Work instructions – For each record here, output an exact copy.

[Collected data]
┌──

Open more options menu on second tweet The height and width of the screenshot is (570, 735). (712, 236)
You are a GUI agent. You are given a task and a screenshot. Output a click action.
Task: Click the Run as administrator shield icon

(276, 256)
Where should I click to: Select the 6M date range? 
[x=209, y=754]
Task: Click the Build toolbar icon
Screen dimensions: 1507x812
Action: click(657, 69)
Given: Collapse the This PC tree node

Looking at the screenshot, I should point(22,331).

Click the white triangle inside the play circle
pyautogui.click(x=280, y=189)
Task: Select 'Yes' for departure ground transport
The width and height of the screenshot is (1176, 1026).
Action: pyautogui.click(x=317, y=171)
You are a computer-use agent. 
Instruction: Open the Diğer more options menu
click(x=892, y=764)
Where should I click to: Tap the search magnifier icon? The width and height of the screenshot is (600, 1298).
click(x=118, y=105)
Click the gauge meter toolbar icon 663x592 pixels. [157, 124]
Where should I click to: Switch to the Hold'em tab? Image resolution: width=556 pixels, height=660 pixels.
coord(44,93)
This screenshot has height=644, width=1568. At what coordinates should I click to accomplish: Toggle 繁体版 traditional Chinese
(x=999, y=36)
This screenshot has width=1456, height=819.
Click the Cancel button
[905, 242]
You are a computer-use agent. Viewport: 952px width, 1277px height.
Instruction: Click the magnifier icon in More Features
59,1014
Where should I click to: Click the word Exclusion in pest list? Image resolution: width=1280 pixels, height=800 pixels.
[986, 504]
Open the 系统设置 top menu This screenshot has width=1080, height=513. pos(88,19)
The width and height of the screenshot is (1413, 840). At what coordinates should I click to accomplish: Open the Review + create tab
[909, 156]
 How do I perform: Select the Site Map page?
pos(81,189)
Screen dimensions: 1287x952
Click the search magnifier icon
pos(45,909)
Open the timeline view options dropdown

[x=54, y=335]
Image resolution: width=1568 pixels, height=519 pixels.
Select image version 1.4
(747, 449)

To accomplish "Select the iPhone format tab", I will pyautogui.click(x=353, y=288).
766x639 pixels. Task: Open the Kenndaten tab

└──

Written response –
Open more options menu on second tweet The height and width of the screenshot is (570, 735). (712, 236)
You are a GUI agent. You are given a task and a screenshot. Output a click action.
Task: Click the Run as administrator shield icon

(276, 256)
Where should I click to: Select the 6M date range? 
[x=209, y=754]
Task: Click the Build toolbar icon
Screen dimensions: 1507x812
Action: click(657, 69)
Given: Collapse the This PC tree node

Looking at the screenshot, I should point(22,331).

Click the white triangle inside the play circle
pyautogui.click(x=280, y=189)
Task: Select 'Yes' for departure ground transport
The width and height of the screenshot is (1176, 1026).
Action: pyautogui.click(x=317, y=171)
You are a computer-use agent. 
Instruction: Open the Diğer more options menu
click(x=892, y=764)
Where should I click to: Tap the search magnifier icon? The width and height of the screenshot is (600, 1298).
click(x=118, y=105)
Click the gauge meter toolbar icon 663x592 pixels. [157, 124]
Where should I click to: Switch to the Hold'em tab? Image resolution: width=556 pixels, height=660 pixels.
coord(44,93)
This screenshot has height=644, width=1568. At what coordinates should I click to accomplish: Toggle 繁体版 traditional Chinese
(x=999, y=36)
This screenshot has width=1456, height=819.
Click the Cancel button
[905, 242]
You are a computer-use agent. Viewport: 952px width, 1277px height.
Instruction: Click the magnifier icon in More Features
59,1014
Where should I click to: Click the word Exclusion in pest list? Image resolution: width=1280 pixels, height=800 pixels.
[986, 504]
Open the 系统设置 top menu This screenshot has width=1080, height=513. pos(88,19)
The width and height of the screenshot is (1413, 840). At what coordinates should I click to accomplish: Open the Review + create tab
[909, 156]
 How do I perform: Select the Site Map page?
pos(81,189)
Screen dimensions: 1287x952
Click the search magnifier icon
pos(45,909)
Open the timeline view options dropdown

[x=54, y=335]
Image resolution: width=1568 pixels, height=519 pixels.
Select image version 1.4
(747, 449)

To accomplish "Select the iPhone format tab", I will pyautogui.click(x=353, y=288).
766x639 pixels. Task: Open the Kenndaten tab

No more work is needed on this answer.